WHAT IS EXPECTED: Starting at the line containing "Open the site search magnifier" and continuing through the end of the records, lay out those records as a two-column CSV with the headers input and output, one row per record. Put each field in quotation marks, replace line breaks with spaces, and omit the pictures.
═════ RECORDS FOR THE TASK
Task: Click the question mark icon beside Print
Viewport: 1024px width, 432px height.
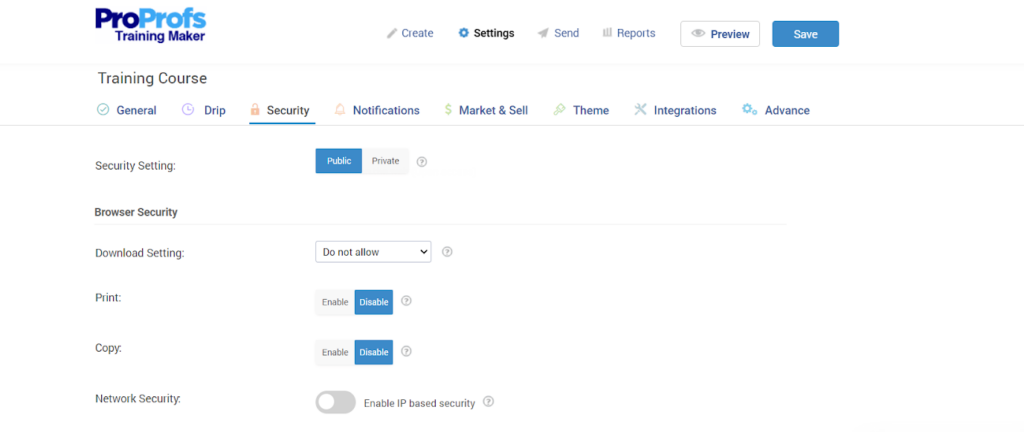Action: point(407,301)
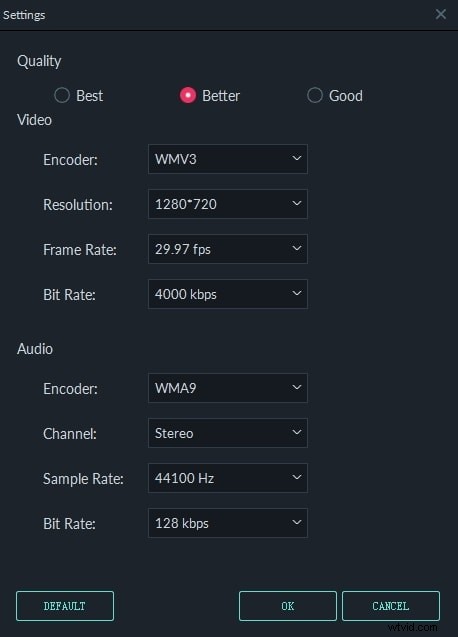Viewport: 458px width, 637px height.
Task: Choose the Good quality radio button
Action: pyautogui.click(x=315, y=95)
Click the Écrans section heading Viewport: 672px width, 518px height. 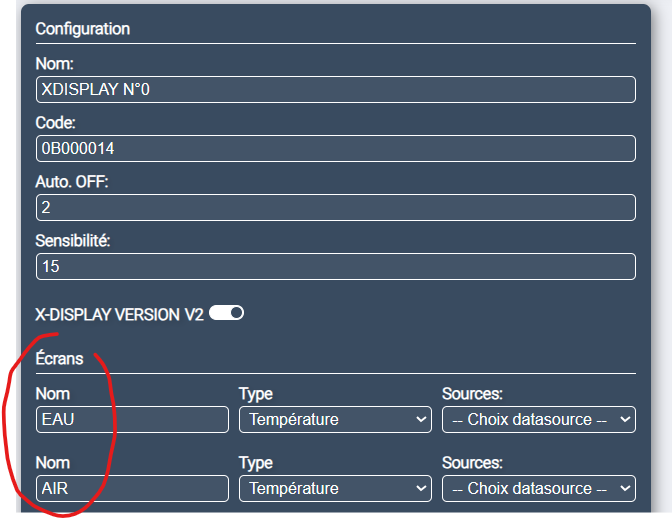click(x=60, y=359)
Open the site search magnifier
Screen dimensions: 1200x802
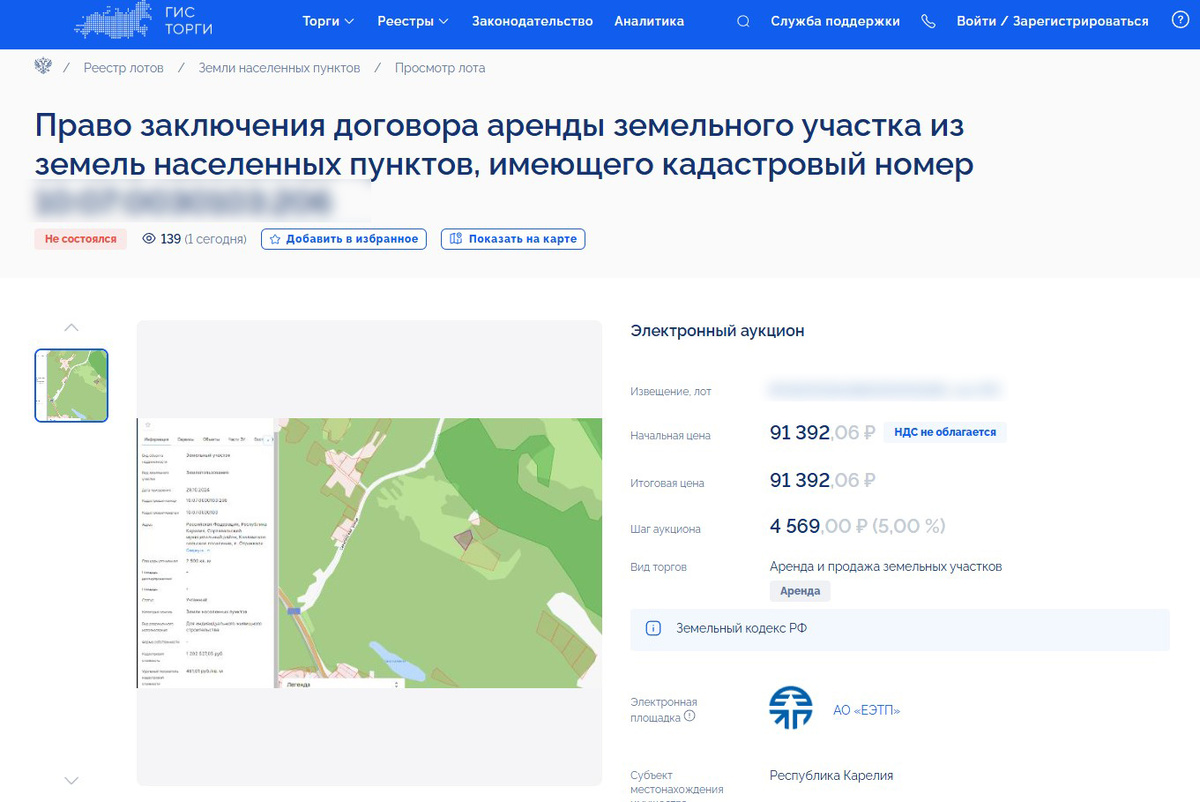(x=742, y=20)
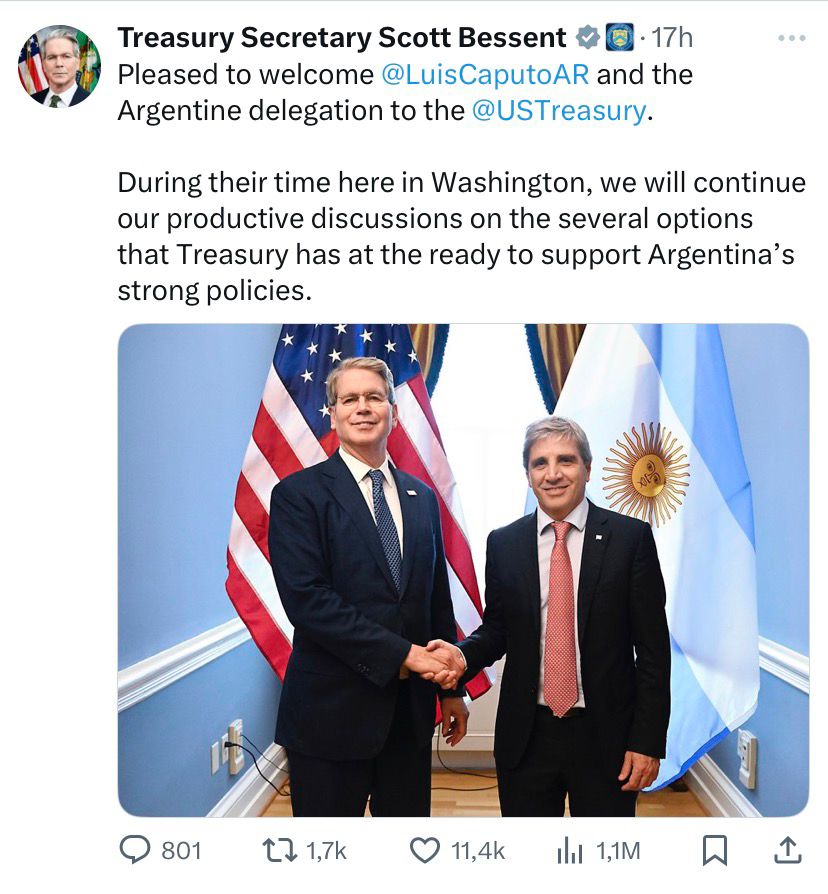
══════════
COMPLETE ANSWER:
input,output
"Open the site search magnifier Screen dimensions: 1200x802","(x=742, y=20)"